(Stored data)
□ □ □

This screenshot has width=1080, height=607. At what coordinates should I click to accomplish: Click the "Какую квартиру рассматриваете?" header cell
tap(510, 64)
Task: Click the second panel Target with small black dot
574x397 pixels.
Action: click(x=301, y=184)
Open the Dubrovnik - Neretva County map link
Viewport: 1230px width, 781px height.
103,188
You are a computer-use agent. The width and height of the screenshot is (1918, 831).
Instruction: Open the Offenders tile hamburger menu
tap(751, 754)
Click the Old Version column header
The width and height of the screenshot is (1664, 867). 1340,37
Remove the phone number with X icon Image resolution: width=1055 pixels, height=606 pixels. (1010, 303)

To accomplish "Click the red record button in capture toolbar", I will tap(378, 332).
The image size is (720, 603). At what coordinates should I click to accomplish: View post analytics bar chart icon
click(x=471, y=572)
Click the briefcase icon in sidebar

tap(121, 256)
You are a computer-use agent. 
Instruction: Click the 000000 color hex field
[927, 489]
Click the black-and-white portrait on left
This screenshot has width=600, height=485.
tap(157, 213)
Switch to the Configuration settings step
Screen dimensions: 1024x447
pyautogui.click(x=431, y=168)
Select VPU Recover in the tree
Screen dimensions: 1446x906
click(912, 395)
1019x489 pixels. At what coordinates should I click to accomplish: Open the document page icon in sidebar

□ □ □

Set the records down again in full, exactly as they read.

### Solution below
This screenshot has width=1080, height=607. At what coordinates should I click to accomplish: Click the "Какую квартиру рассматриваете?" header cell
tap(510, 64)
Task: Click the second panel Target with small black dot
574x397 pixels.
Action: click(x=301, y=184)
Open the Dubrovnik - Neretva County map link
Viewport: 1230px width, 781px height.
103,188
You are a computer-use agent. The width and height of the screenshot is (1918, 831).
Instruction: Open the Offenders tile hamburger menu
tap(751, 754)
Click the Old Version column header
The width and height of the screenshot is (1664, 867). 1340,37
Remove the phone number with X icon Image resolution: width=1055 pixels, height=606 pixels. (1010, 303)

To accomplish "Click the red record button in capture toolbar", I will tap(378, 332).
The image size is (720, 603). At what coordinates should I click to accomplish: View post analytics bar chart icon
click(x=471, y=572)
Click the briefcase icon in sidebar

tap(121, 256)
You are a computer-use agent. 
Instruction: Click the 000000 color hex field
[927, 489]
Click the black-and-white portrait on left
This screenshot has width=600, height=485.
tap(157, 213)
Switch to the Configuration settings step
Screen dimensions: 1024x447
pyautogui.click(x=431, y=168)
Select VPU Recover in the tree
Screen dimensions: 1446x906
click(912, 395)
1019x489 pixels. At what coordinates should I click to accomplish: Open the document page icon in sidebar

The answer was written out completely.